Brothers Duane and Gregg Allman began performing "Stormy Monday" with their early group, the Allman Joys, and it later became part of the Allman Brothers Band's repertoire. A March 1971 performance of the song at the Fillmore East concert hall in New York City was recorded and released on their At Fillmore East album in 1971. Their version is based on Bobby Bland's 1961 recording, but expanded to over eight minutes with improvised soloing. In the bottom of bar 8, they substituted the ♭III^{7} chord. Additionally, they substituted the V^{9} chord in bar 10 with a IVmin^{7} and the one in bar 12 with a V aug.
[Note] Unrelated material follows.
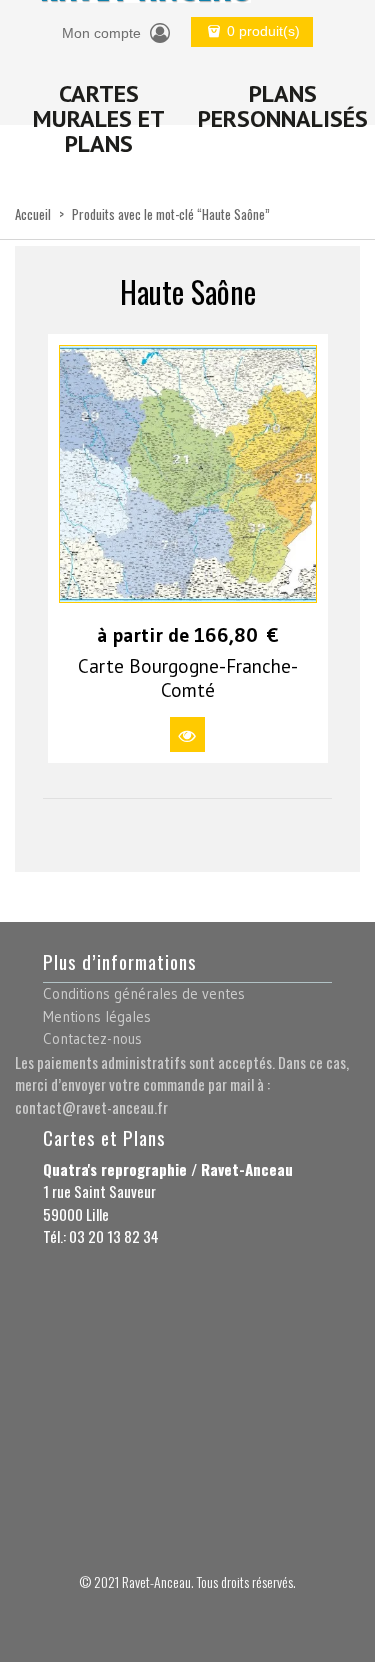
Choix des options (187, 734)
The instrumentation of the song is typical of the group, consisting of vocals, two electric guitars, bass guitar, organ, and drums. It demonstrates a different style of music, however, from most Allman Brothers pieces, due to its slow tempo. Duane Allman takes the first solo, with Gregg Allman's organ solo shifting to a jazz-waltz feel, and Dickey Betts' guitar solo being the last before a vocal coda. By means of a careful tape edit, a harmonica solo by Thom Doucette was omitted from the issued version in 1971; it was restored to the song in the 1992 release of the Fillmore Concerts. At Fillmore East became one of the Allman Brothers Band's most popular and enduring albums; for rock audiences, their "Stormy Monday" became the definitive version of the song.

===Latimore version===
American singer Latimore recorded "Stormy Monday" in 1973. His rendering of the song as an uptempo, jazz-influenced piece evokes a 1962 recording by Lou Rawls that was included on Rawls' Stormy Monday album with Les McCann. However, according to music writer David Whiteis, "its propulsive, pop-tinged groove and Latimore's own jubilant vocal directness made this incarnation of the classic entirely his own". The song was not initially promoted as a potential hit single; however, radio audiences responded so positively that it became his first major hit. "Stormy Monday" eventually reached number 27 on the R&B chart as well as number 102 on the pop chart and is included on Latimore's self-titled debut album for Glades Records. The Blues Foundation, in its statement about Latimore's induction to the Blues Hall of Fame in 2017, noted the importance of "Stormy Monday" on his performing career.